Element lookup records -
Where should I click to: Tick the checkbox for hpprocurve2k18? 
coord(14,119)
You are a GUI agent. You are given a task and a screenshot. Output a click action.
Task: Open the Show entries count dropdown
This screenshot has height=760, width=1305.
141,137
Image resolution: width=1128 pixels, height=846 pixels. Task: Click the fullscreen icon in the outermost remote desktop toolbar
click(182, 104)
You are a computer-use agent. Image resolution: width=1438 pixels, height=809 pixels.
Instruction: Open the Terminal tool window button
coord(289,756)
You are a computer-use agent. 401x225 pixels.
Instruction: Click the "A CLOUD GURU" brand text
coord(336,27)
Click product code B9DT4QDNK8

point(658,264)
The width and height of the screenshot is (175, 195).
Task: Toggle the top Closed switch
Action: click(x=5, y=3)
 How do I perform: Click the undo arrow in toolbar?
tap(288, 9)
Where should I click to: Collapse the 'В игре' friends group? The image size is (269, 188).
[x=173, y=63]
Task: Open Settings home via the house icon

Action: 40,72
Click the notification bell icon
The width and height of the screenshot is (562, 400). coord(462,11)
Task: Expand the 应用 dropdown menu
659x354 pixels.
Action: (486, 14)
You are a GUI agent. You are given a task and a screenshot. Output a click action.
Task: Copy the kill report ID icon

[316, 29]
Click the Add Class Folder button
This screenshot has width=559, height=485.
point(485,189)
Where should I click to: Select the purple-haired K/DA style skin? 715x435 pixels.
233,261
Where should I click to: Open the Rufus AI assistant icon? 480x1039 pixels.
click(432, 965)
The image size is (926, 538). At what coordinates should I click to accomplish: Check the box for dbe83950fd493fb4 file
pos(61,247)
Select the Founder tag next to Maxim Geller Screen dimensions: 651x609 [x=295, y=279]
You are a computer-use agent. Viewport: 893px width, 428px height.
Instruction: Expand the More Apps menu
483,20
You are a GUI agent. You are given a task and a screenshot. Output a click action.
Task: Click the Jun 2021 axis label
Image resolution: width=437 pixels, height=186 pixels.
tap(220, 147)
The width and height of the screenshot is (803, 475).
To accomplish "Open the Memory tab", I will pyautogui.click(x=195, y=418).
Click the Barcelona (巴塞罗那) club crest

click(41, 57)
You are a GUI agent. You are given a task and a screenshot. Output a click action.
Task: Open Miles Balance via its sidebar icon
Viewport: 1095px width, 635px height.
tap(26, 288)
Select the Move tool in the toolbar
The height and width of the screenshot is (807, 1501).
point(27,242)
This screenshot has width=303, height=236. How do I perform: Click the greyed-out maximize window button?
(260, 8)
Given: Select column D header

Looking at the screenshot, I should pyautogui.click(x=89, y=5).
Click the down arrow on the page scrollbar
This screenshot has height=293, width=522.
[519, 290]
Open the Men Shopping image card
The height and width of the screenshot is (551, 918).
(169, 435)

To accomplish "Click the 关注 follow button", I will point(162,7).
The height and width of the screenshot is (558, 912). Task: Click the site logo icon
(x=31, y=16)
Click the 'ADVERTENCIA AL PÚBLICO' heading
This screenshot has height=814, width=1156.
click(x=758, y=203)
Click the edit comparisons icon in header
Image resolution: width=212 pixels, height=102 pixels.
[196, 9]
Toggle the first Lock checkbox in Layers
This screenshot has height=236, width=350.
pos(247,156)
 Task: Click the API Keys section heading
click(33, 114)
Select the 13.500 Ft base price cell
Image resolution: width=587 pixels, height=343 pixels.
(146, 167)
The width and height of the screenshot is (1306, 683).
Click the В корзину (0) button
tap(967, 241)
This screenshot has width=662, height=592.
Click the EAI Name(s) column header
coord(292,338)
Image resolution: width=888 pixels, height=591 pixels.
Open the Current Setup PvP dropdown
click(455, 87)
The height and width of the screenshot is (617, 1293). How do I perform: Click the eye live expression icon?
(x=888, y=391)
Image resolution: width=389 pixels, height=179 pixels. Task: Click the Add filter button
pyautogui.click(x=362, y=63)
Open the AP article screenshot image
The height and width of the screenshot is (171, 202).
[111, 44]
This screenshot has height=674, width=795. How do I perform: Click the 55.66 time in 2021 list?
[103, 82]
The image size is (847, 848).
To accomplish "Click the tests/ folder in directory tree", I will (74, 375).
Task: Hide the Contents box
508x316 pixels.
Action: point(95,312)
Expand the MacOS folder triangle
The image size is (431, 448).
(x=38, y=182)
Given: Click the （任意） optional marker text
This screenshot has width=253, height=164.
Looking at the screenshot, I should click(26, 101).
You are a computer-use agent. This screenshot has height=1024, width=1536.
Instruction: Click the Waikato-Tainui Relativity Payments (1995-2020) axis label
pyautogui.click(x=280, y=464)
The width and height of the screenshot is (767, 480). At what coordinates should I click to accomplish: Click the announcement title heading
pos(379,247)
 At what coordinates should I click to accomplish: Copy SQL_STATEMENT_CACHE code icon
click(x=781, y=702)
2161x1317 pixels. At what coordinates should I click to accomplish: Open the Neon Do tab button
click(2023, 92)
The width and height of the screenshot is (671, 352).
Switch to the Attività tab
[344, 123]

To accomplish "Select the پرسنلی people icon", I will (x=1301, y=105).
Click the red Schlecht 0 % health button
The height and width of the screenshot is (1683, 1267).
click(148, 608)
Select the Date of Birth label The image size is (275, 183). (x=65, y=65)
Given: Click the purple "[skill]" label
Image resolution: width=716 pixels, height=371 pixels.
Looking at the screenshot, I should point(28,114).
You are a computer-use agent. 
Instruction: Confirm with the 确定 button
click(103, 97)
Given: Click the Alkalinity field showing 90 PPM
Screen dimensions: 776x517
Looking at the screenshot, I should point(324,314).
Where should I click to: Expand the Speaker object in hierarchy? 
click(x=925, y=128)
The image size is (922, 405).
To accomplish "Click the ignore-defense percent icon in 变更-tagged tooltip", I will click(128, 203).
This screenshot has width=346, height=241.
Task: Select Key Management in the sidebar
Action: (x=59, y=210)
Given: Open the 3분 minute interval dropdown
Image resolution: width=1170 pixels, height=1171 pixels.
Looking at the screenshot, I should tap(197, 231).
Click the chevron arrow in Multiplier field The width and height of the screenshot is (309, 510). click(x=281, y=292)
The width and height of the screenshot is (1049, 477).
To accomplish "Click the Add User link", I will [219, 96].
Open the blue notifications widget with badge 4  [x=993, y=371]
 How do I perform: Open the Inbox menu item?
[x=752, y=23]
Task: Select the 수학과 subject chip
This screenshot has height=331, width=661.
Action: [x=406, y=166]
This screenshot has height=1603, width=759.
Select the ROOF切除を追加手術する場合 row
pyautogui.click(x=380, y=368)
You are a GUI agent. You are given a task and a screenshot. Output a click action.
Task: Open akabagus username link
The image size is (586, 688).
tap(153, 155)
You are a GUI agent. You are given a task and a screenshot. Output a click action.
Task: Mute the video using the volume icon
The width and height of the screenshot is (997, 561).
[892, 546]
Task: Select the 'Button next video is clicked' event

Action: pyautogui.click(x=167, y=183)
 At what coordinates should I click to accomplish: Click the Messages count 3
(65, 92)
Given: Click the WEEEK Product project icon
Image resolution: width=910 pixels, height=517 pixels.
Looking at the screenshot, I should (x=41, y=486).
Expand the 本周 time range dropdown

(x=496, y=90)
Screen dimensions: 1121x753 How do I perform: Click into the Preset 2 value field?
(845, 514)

The exercise -
Reproduce all of the material above word for word, changing nothing.

Answer in full -
Where should I click to: Tick the checkbox for hpprocurve2k18? 
coord(14,119)
You are a GUI agent. You are given a task and a screenshot. Output a click action.
Task: Open the Show entries count dropdown
This screenshot has height=760, width=1305.
141,137
Image resolution: width=1128 pixels, height=846 pixels. Task: Click the fullscreen icon in the outermost remote desktop toolbar
click(182, 104)
You are a computer-use agent. Image resolution: width=1438 pixels, height=809 pixels.
Instruction: Open the Terminal tool window button
coord(289,756)
You are a computer-use agent. 401x225 pixels.
Instruction: Click the "A CLOUD GURU" brand text
coord(336,27)
Click product code B9DT4QDNK8

point(658,264)
The width and height of the screenshot is (175, 195).
Task: Toggle the top Closed switch
Action: click(x=5, y=3)
 How do I perform: Click the undo arrow in toolbar?
tap(288, 9)
Where should I click to: Collapse the 'В игре' friends group? The image size is (269, 188).
[x=173, y=63]
Task: Open Settings home via the house icon

Action: 40,72
Click the notification bell icon
The width and height of the screenshot is (562, 400). coord(462,11)
Task: Expand the 应用 dropdown menu
659x354 pixels.
Action: (486, 14)
You are a GUI agent. You are given a task and a screenshot. Output a click action.
Task: Copy the kill report ID icon

[316, 29]
Click the Add Class Folder button
This screenshot has width=559, height=485.
point(485,189)
Where should I click to: Select the purple-haired K/DA style skin? 715x435 pixels.
233,261
Where should I click to: Open the Rufus AI assistant icon? 480x1039 pixels.
click(432, 965)
The image size is (926, 538). At what coordinates should I click to accomplish: Check the box for dbe83950fd493fb4 file
pos(61,247)
Select the Founder tag next to Maxim Geller Screen dimensions: 651x609 [x=295, y=279]
You are a computer-use agent. Viewport: 893px width, 428px height.
Instruction: Expand the More Apps menu
483,20
You are a GUI agent. You are given a task and a screenshot. Output a click action.
Task: Click the Jun 2021 axis label
Image resolution: width=437 pixels, height=186 pixels.
tap(220, 147)
The width and height of the screenshot is (803, 475).
To accomplish "Open the Memory tab", I will pyautogui.click(x=195, y=418).
Click the Barcelona (巴塞罗那) club crest

click(41, 57)
You are a GUI agent. You are given a task and a screenshot. Output a click action.
Task: Open Miles Balance via its sidebar icon
Viewport: 1095px width, 635px height.
tap(26, 288)
Select the Move tool in the toolbar
The height and width of the screenshot is (807, 1501).
point(27,242)
This screenshot has width=303, height=236. How do I perform: Click the greyed-out maximize window button?
(260, 8)
Given: Select column D header

Looking at the screenshot, I should pyautogui.click(x=89, y=5).
Click the down arrow on the page scrollbar
This screenshot has height=293, width=522.
[519, 290]
Open the Men Shopping image card
The height and width of the screenshot is (551, 918).
(169, 435)

To accomplish "Click the 关注 follow button", I will point(162,7).
The height and width of the screenshot is (558, 912). Task: Click the site logo icon
(x=31, y=16)
Click the 'ADVERTENCIA AL PÚBLICO' heading
This screenshot has height=814, width=1156.
click(x=758, y=203)
Click the edit comparisons icon in header
Image resolution: width=212 pixels, height=102 pixels.
[196, 9]
Toggle the first Lock checkbox in Layers
This screenshot has height=236, width=350.
pos(247,156)
 Task: Click the API Keys section heading
click(33, 114)
Select the 13.500 Ft base price cell
Image resolution: width=587 pixels, height=343 pixels.
(146, 167)
The width and height of the screenshot is (1306, 683).
Click the В корзину (0) button
tap(967, 241)
This screenshot has width=662, height=592.
Click the EAI Name(s) column header
coord(292,338)
Image resolution: width=888 pixels, height=591 pixels.
Open the Current Setup PvP dropdown
click(455, 87)
The height and width of the screenshot is (617, 1293). How do I perform: Click the eye live expression icon?
(x=888, y=391)
Image resolution: width=389 pixels, height=179 pixels. Task: Click the Add filter button
pyautogui.click(x=362, y=63)
Open the AP article screenshot image
The height and width of the screenshot is (171, 202).
[111, 44]
This screenshot has height=674, width=795. How do I perform: Click the 55.66 time in 2021 list?
[103, 82]
The image size is (847, 848).
To accomplish "Click the tests/ folder in directory tree", I will (74, 375).
Task: Hide the Contents box
508x316 pixels.
Action: point(95,312)
Expand the MacOS folder triangle
The image size is (431, 448).
(x=38, y=182)
Given: Click the （任意） optional marker text
This screenshot has width=253, height=164.
Looking at the screenshot, I should click(26, 101).
You are a computer-use agent. This screenshot has height=1024, width=1536.
Instruction: Click the Waikato-Tainui Relativity Payments (1995-2020) axis label
pyautogui.click(x=280, y=464)
The width and height of the screenshot is (767, 480). At what coordinates should I click to accomplish: Click the announcement title heading
pos(379,247)
 At what coordinates should I click to accomplish: Copy SQL_STATEMENT_CACHE code icon
click(x=781, y=702)
2161x1317 pixels. At what coordinates should I click to accomplish: Open the Neon Do tab button
click(2023, 92)
The width and height of the screenshot is (671, 352).
Switch to the Attività tab
[344, 123]

To accomplish "Select the پرسنلی people icon", I will (x=1301, y=105).
Click the red Schlecht 0 % health button
The height and width of the screenshot is (1683, 1267).
click(148, 608)
Select the Date of Birth label The image size is (275, 183). (x=65, y=65)
Given: Click the purple "[skill]" label
Image resolution: width=716 pixels, height=371 pixels.
Looking at the screenshot, I should point(28,114).
You are a computer-use agent. 
Instruction: Confirm with the 确定 button
click(103, 97)
Given: Click the Alkalinity field showing 90 PPM
Screen dimensions: 776x517
Looking at the screenshot, I should point(324,314).
Where should I click to: Expand the Speaker object in hierarchy? 
click(x=925, y=128)
The image size is (922, 405).
To accomplish "Click the ignore-defense percent icon in 变更-tagged tooltip", I will click(128, 203).
This screenshot has width=346, height=241.
Task: Select Key Management in the sidebar
Action: (x=59, y=210)
Given: Open the 3분 minute interval dropdown
Image resolution: width=1170 pixels, height=1171 pixels.
Looking at the screenshot, I should tap(197, 231).
Click the chevron arrow in Multiplier field The width and height of the screenshot is (309, 510). click(x=281, y=292)
The width and height of the screenshot is (1049, 477).
To accomplish "Click the Add User link", I will [219, 96].
Open the blue notifications widget with badge 4  [x=993, y=371]
 How do I perform: Open the Inbox menu item?
[x=752, y=23]
Task: Select the 수학과 subject chip
This screenshot has height=331, width=661.
Action: [x=406, y=166]
This screenshot has height=1603, width=759.
Select the ROOF切除を追加手術する場合 row
pyautogui.click(x=380, y=368)
You are a GUI agent. You are given a task and a screenshot. Output a click action.
Task: Open akabagus username link
The image size is (586, 688).
tap(153, 155)
You are a GUI agent. You are given a task and a screenshot. Output a click action.
Task: Mute the video using the volume icon
The width and height of the screenshot is (997, 561).
[892, 546]
Task: Select the 'Button next video is clicked' event

Action: pyautogui.click(x=167, y=183)
 At what coordinates should I click to accomplish: Click the Messages count 3
(65, 92)
Given: Click the WEEEK Product project icon
Image resolution: width=910 pixels, height=517 pixels.
Looking at the screenshot, I should (x=41, y=486).
Expand the 本周 time range dropdown

(x=496, y=90)
Screen dimensions: 1121x753 How do I perform: Click into the Preset 2 value field?
(845, 514)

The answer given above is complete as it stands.